Pareillement, on a débusqué dans le fatras d’entrevues de l’INA des moments de grâce, où Barbara est Barbara, impatiente quand les questions sont télégraphiées, lumineuse quand elle a devant elle une Denise Glaser à Discorama qui lui parle de perméabilité au malheur d’autrui: «Je ne peux parler que de ma propre tragédie. Je ne peux me servir des morts si ce ne sont pas les miens, pour faire une chanson, vous comprenez?» Tellement.

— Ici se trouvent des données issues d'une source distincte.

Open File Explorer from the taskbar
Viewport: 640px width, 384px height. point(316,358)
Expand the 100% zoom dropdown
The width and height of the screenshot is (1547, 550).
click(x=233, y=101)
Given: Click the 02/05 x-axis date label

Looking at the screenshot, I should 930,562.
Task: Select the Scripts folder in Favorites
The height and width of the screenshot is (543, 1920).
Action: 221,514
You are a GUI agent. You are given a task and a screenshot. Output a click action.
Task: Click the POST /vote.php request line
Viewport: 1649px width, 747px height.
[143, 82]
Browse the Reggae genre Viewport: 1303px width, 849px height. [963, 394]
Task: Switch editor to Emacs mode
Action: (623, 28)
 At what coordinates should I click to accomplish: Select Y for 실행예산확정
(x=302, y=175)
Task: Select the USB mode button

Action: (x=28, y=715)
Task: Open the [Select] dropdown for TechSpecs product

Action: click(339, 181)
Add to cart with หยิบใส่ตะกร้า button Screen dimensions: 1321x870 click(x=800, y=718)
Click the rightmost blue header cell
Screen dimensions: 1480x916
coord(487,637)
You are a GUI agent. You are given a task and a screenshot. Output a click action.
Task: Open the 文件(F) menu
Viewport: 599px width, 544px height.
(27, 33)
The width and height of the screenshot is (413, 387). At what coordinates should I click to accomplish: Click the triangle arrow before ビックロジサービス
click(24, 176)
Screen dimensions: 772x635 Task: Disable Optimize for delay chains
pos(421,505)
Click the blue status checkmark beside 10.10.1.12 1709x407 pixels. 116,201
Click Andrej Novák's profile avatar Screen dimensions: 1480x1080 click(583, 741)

Et l’on a choisi les chanteuses qu’il fallait, celles qui ont Barbara en dedans: Daphné (qui sera justement aux Francos pour chanter Barbara), La Grande Sophie, L, Camille, Olivia Ruiz. Commentaires éclairants («elle se planque derrière ses personnages, mais à la fin des chansons, le rideau s’ouvre», observe la Ruiz, loin des lieux communs), en alternance fine avec les chansons en archives, une narration très écrite («elle a chanté sa vie comme on prend le voile»), on est dans le docu de dentellière, dans une musique jouée du bout des doigts.


De la télé comme une petite cantate.